In July 1958 Holzapple again was assigned to Headquarters U.S. Air Force, this time as deputy director for operational forces with Office of the Deputy Chief of Staff for Operations. In August 1959 he was assigned to the Air Research and Development Command at Wright-Patterson Air Force Base, Ohio, as assistant deputy commander for weapons systems management, and in July 1960 he became commander of Wright Air Development Division.
He was reassigned in July 1961 to Headquarters U.S. Air Force as assistant deputy chief of staff for systems and logistics. In May 1964 he became director of the Weapon Systems Evaluation Group, Office of the Director of Defense Research and Engineering, Department of Defense.

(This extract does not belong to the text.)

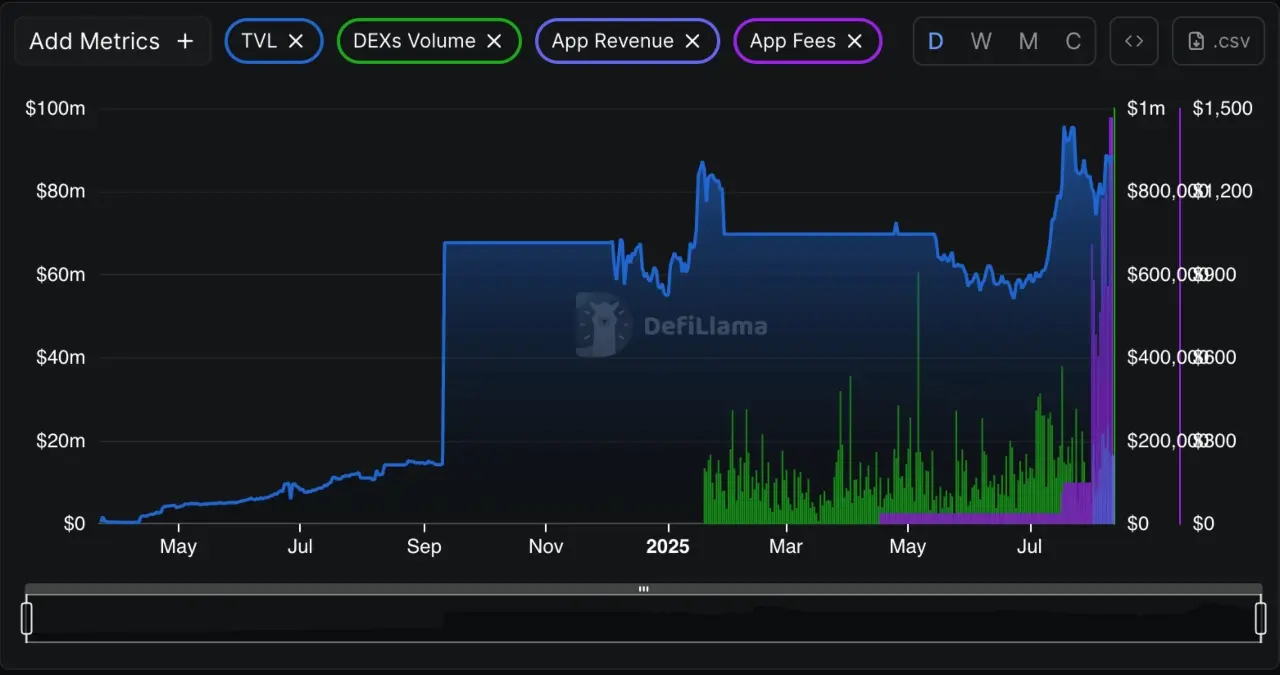
Task: Toggle Cumulative (C) view
Action: [1073, 41]
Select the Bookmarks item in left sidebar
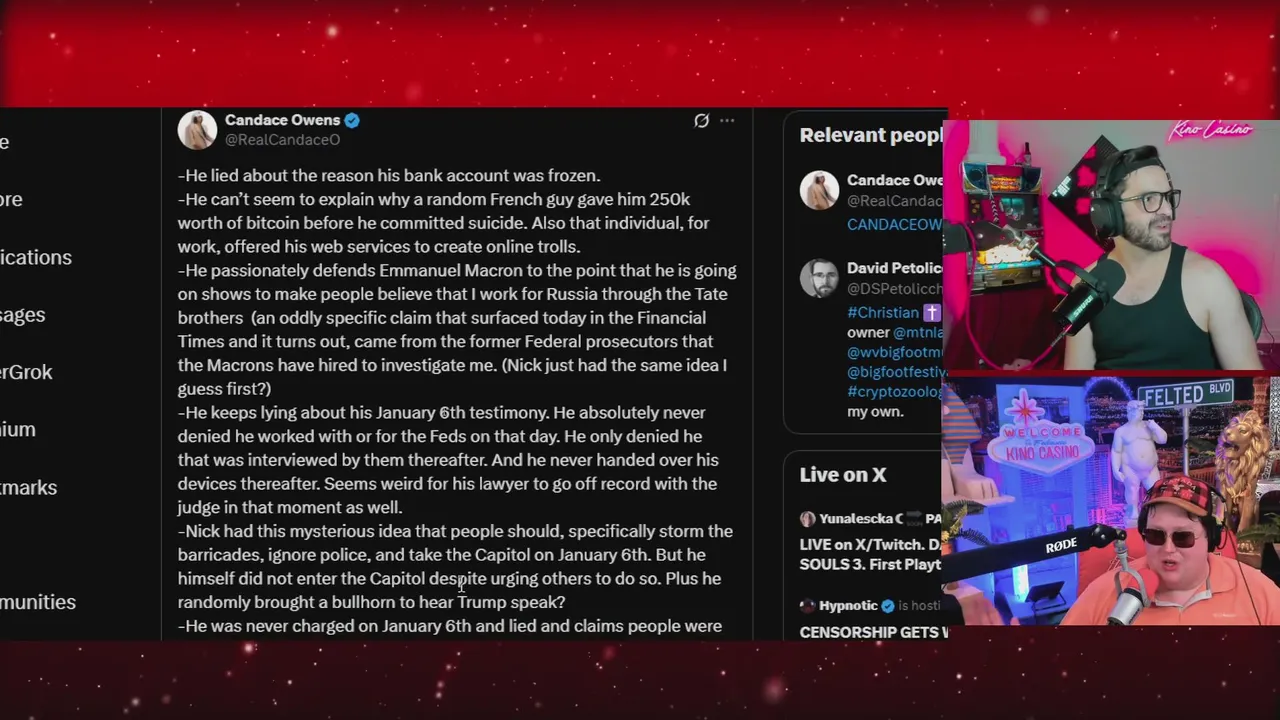 coord(28,487)
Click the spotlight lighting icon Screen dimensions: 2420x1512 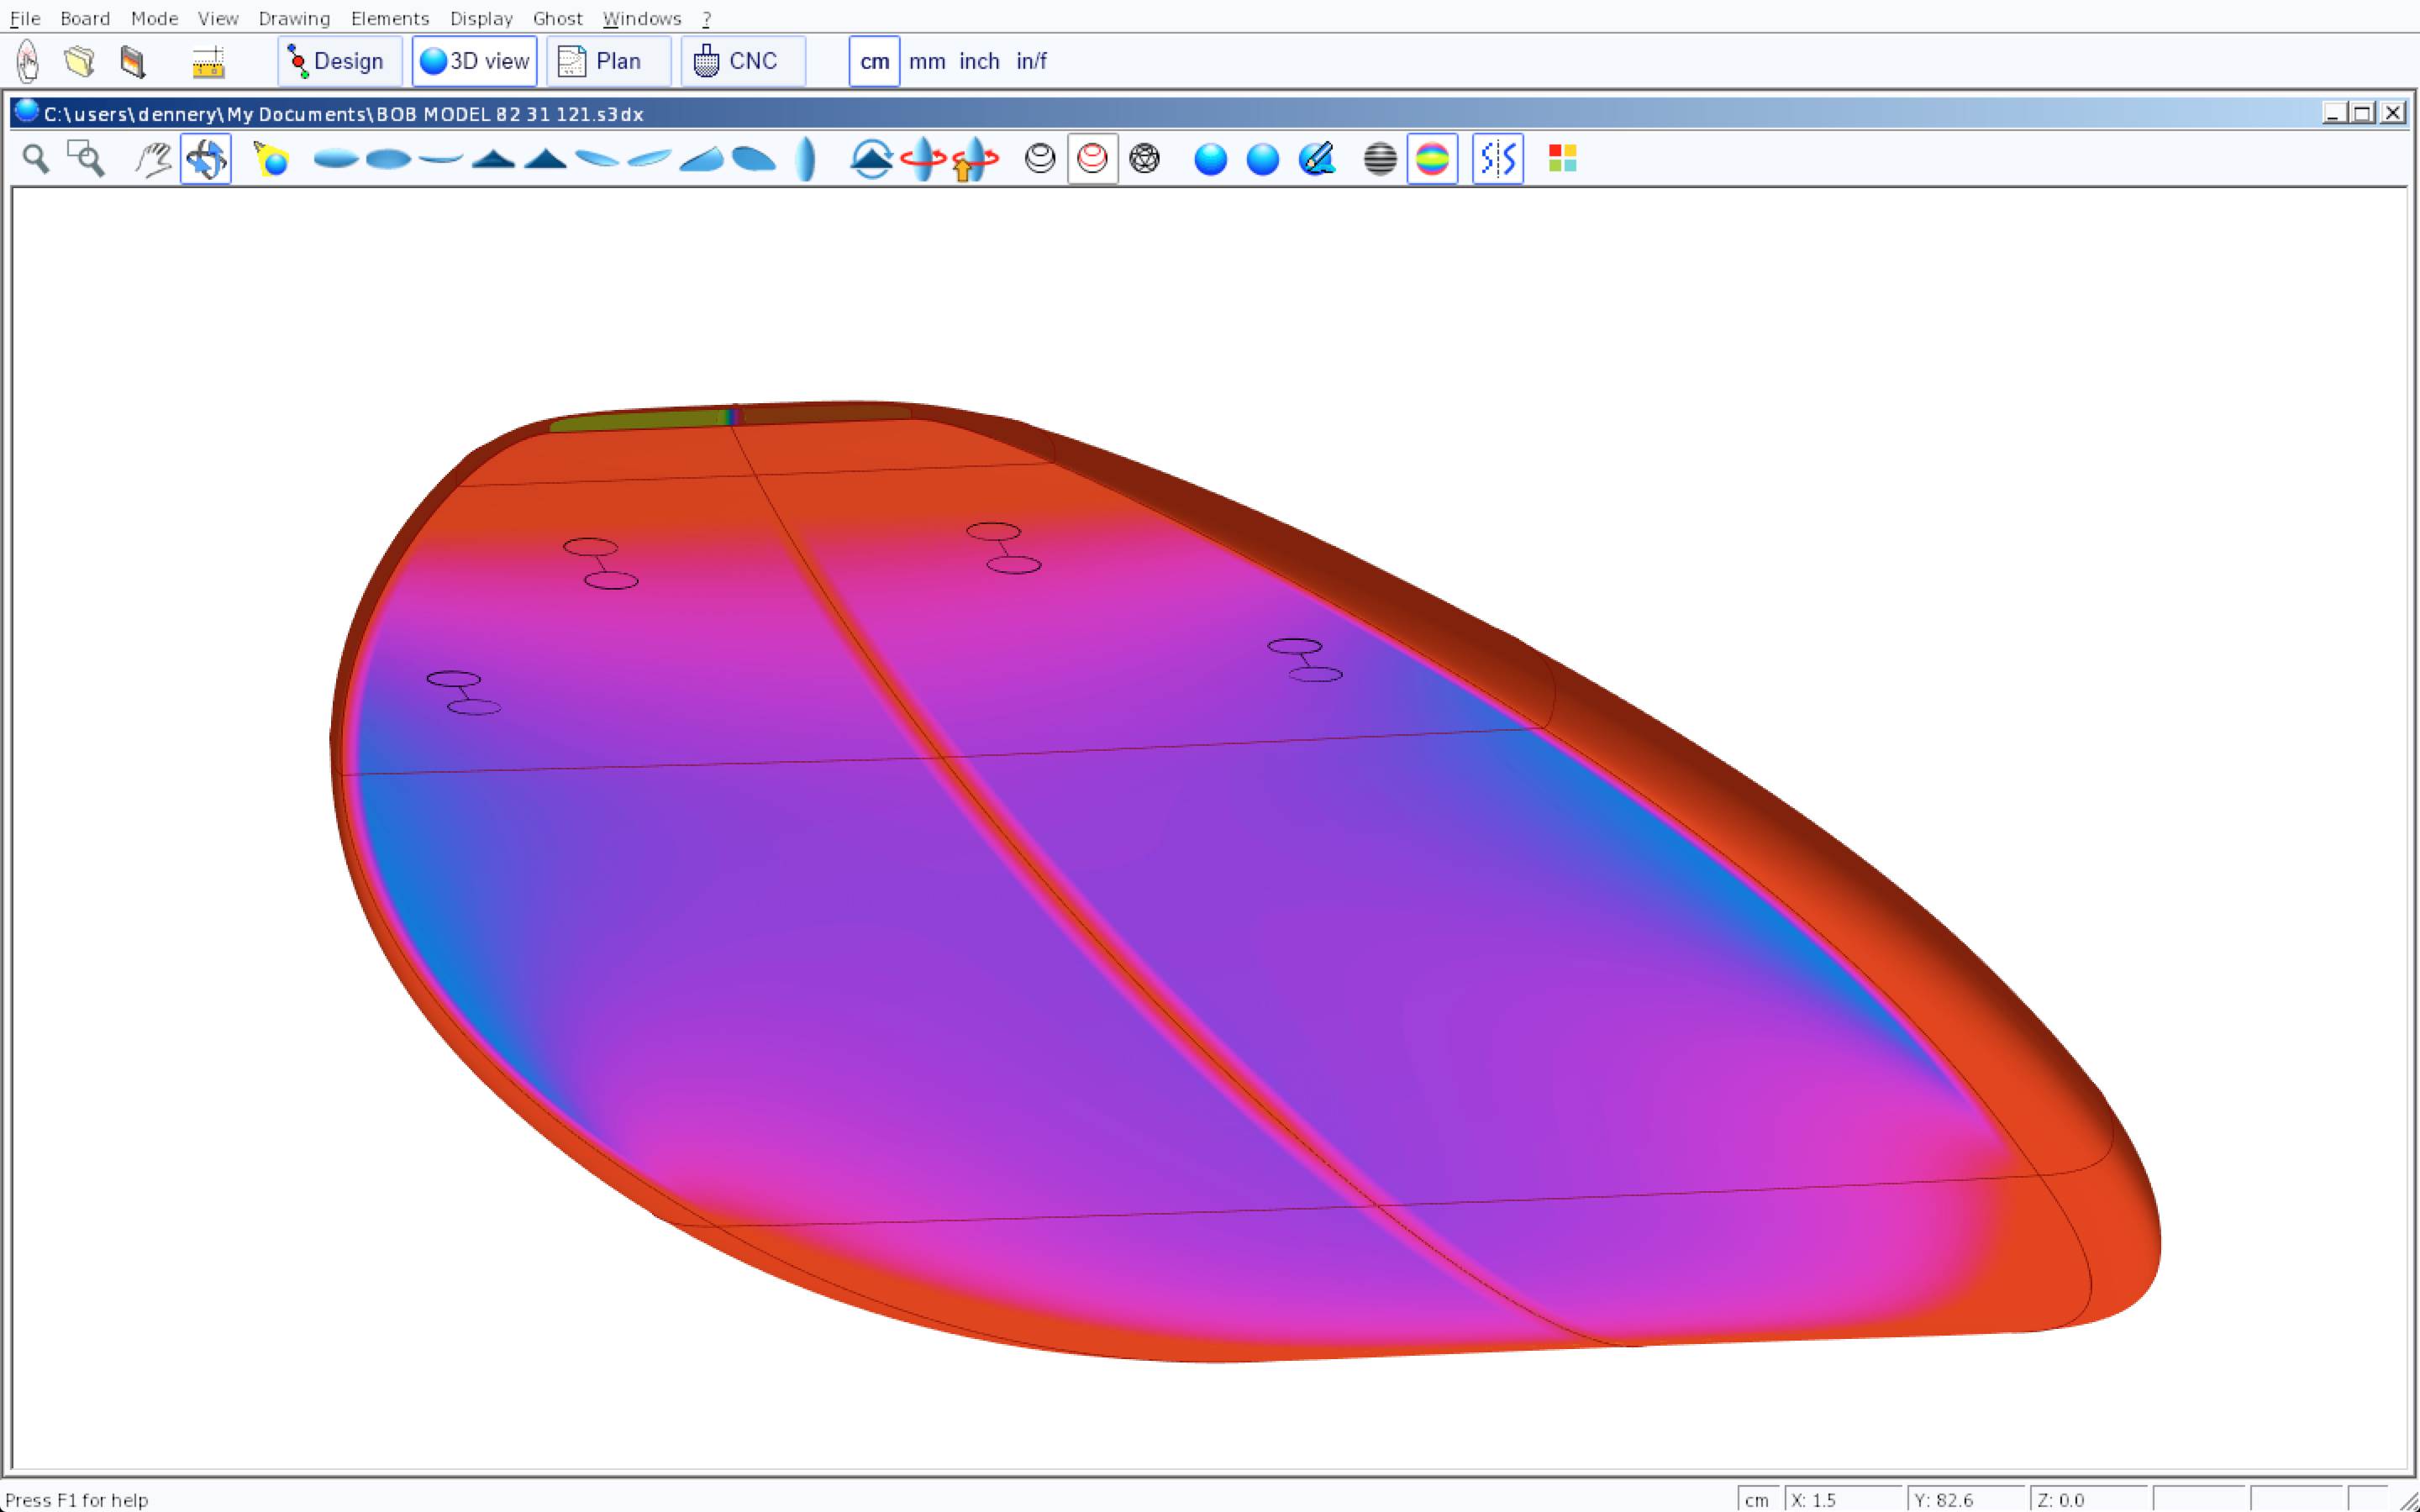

In September 1966 he returned to Headquarters U.S. Air Force as deputy chief of staff for research and development.
Holzapple became commander in chief, U.S. Air Forces in Europe, with headquarters at Lindsey Air Station, Wiesbaden, Germany, and commander of the Fourth Allied Tactical Air Force with headquarters at Ramstein Air Base, Germany, in January 1969. He received an honorary doctor of laws degree from the University of Utah, Salt Lake City, Utah, in 1970. He retired from the Air Force on September 1, 1971 and died on November 14, 1973.
Awards and decorations
His military decorations included the Air Force Distinguished Service Medal with oak leaf cluster, Silver Star, Legion of Merit, Distinguished Flying Cross with oak leaf cluster, Air Medal with 18 oak leaf clusters, and Distinguished Unit Citation Emblem with oak leaf cluster. His foreign awards included the Croix de Guerre with etoile d'argent (France), the Croix de Guerre with palm (France), and the Distinguished Flying Cross (Great Britain). He was a command pilot.